**WORK ITEM**
Reproduce the following records line for line, without any alteration.

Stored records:
######

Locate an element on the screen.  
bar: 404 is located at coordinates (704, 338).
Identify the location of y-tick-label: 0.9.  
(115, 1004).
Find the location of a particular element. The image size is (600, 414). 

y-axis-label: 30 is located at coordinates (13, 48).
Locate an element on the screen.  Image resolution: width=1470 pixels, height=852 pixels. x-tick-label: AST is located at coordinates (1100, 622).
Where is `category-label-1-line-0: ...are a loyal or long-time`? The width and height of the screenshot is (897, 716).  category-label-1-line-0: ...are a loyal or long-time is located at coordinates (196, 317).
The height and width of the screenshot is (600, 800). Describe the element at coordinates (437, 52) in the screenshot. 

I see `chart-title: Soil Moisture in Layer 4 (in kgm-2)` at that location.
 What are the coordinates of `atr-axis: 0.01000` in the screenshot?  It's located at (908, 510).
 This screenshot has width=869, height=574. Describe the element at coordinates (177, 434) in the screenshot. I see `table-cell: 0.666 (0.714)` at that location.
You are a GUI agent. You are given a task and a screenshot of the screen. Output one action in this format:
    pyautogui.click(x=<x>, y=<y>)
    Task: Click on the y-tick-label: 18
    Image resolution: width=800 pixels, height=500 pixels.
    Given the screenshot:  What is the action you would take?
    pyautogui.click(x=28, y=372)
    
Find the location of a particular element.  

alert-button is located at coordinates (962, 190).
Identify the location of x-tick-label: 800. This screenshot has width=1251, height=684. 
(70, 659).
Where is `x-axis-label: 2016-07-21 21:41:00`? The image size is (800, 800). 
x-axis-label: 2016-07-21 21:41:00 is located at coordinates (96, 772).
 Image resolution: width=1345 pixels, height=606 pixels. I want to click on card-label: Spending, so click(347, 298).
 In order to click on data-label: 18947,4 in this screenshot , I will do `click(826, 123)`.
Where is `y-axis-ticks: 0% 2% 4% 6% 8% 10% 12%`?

######

**EXERCISE OUTPUT**
Locate an element on the screen.  
bar: 404 is located at coordinates (704, 338).
Identify the location of y-tick-label: 0.9.  
(115, 1004).
Find the location of a particular element. The image size is (600, 414). 

y-axis-label: 30 is located at coordinates (13, 48).
Locate an element on the screen.  Image resolution: width=1470 pixels, height=852 pixels. x-tick-label: AST is located at coordinates (1100, 622).
Where is `category-label-1-line-0: ...are a loyal or long-time`? The width and height of the screenshot is (897, 716).  category-label-1-line-0: ...are a loyal or long-time is located at coordinates (196, 317).
The height and width of the screenshot is (600, 800). Describe the element at coordinates (437, 52) in the screenshot. 

I see `chart-title: Soil Moisture in Layer 4 (in kgm-2)` at that location.
 What are the coordinates of `atr-axis: 0.01000` in the screenshot?  It's located at (908, 510).
 This screenshot has width=869, height=574. Describe the element at coordinates (177, 434) in the screenshot. I see `table-cell: 0.666 (0.714)` at that location.
You are a GUI agent. You are given a task and a screenshot of the screen. Output one action in this format:
    pyautogui.click(x=<x>, y=<y>)
    Task: Click on the y-tick-label: 18
    Image resolution: width=800 pixels, height=500 pixels.
    Given the screenshot:  What is the action you would take?
    pyautogui.click(x=28, y=372)
    
Find the location of a particular element.  

alert-button is located at coordinates (962, 190).
Identify the location of x-tick-label: 800. This screenshot has width=1251, height=684. 
(70, 659).
Where is `x-axis-label: 2016-07-21 21:41:00`? The image size is (800, 800). 
x-axis-label: 2016-07-21 21:41:00 is located at coordinates (96, 772).
 Image resolution: width=1345 pixels, height=606 pixels. I want to click on card-label: Spending, so click(347, 298).
 In order to click on data-label: 18947,4 in this screenshot , I will do `click(826, 123)`.
Where is `y-axis-ticks: 0% 2% 4% 6% 8% 10% 12%`?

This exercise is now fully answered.